Part 7: Deleting and Testing Elements
Listing 8 contains two functions: aa_delete removes an element from the array, and aa_defined tests if a key is already in the array.
aa_delete takes two parameters, the array definition and the key to be deleted. The deletion frees both the key and the data memory. A flag, DELETED_KEY, is stored in the key pointer to prevent the slot from being reused. The pointer cannot appear empty since hashindex assumes the search is complete when an empty slot is found. If multiple keys hashed to the same index as the deleted key, those keys stored after the one deleted would never be reached since an empty slot would be found first. This aspect of key deletion is inherent to the hashing algorithm used.
aa_defined returns a true value if the specified key is already stored in the array. Users should call aa_defined to find out if the key they're looking for is in the table. The application should never examine the data returned from aa_addr to determine if a key is contained in the array, since aa_addr always adds new keys to the array.

Examples
Listing 9 and Listing 10 show two complete programs. These programs link with the associative array module and standard libraries, but are otherwise self contained. The first program counts the frequency of words read from standard input and prints a frequency list. The second program shows an associative array implementation of a sparse array.

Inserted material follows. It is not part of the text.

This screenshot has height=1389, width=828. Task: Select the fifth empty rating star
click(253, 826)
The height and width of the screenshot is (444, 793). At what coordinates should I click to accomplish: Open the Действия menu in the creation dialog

The user-defined macros, WORD_COUNT and SPARSE, simplify access to the arrays. A simple rule to follow when creating these macros is to cast the return value of aa_addr to a pointer to the array's data type and encase this expression with the dereference operator. Dereferencing the returned address allows the macros to be transparently used with nearly all operators. The user may optionally use the macro, AA_ACCESS, to create the access macro. AA_ACCESS is defined for this purpose in the header file.

Conclusion
Associative arrays are a general purpose abstraction fitting a wide range of problems. Effectively incorporating higher abstractions into our programming solutions provides a path to lower cost and complexity. A few examples have shown that associative arrays do simplify programs. My own use of associative arrays has expanded as I've grown more aware of the range of possibilities.

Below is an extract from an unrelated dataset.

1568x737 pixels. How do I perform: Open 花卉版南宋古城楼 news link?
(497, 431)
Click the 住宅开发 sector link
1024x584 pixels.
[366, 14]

I have used associative arrays in applications ranging from development tools running in batch mode to production code in real-time systems. Conventional arrays access data elements only through integer indexes, but associative arrays allow arbitrary types, such as strings, to index the array. This seemingly small but powerful addition in capability has made associative arrays a mainstay in many of my solutions to programming problems.

Bibliography
[1] Knuth, Donald E. The Art of Computer Programming, Volume 3: Sorting and Searching. Addison-Wesley, 1973.